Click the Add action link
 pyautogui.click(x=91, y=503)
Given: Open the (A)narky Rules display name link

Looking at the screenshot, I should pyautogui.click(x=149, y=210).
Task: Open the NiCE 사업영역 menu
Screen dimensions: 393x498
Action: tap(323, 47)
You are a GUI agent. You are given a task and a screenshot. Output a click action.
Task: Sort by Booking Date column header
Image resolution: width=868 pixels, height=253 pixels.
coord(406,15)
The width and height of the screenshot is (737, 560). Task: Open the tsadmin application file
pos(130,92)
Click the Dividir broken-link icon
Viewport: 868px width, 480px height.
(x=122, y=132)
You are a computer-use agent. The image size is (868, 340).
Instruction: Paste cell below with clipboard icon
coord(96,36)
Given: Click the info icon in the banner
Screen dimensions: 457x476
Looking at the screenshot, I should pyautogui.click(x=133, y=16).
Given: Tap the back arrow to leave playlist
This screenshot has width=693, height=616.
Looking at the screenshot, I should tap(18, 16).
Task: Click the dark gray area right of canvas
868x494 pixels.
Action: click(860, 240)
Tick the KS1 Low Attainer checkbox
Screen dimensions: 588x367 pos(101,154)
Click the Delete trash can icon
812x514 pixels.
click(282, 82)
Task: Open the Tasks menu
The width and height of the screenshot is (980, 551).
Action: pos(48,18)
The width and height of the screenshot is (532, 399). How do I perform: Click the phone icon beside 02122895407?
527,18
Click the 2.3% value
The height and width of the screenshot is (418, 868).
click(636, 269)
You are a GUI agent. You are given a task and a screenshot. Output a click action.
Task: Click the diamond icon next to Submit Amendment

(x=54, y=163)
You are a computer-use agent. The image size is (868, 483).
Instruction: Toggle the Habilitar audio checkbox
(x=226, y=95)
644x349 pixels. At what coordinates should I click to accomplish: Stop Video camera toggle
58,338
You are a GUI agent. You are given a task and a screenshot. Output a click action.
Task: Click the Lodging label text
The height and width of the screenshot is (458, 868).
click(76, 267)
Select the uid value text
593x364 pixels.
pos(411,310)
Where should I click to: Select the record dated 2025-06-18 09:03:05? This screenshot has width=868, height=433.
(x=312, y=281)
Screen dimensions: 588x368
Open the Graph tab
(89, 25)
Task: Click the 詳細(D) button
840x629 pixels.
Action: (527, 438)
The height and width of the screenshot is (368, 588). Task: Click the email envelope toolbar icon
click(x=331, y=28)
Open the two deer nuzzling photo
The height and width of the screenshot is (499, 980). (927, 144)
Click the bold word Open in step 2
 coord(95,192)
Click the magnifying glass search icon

----------------------------------------

> **EXERCISE GOAL**: Only lines with the word "size" are wanted. Find and copy them from the records above.

> **OUTPUT**:
You are a computer-use agent. The image size is (868, 340).
You are a computer-use agent. The image size is (868, 483).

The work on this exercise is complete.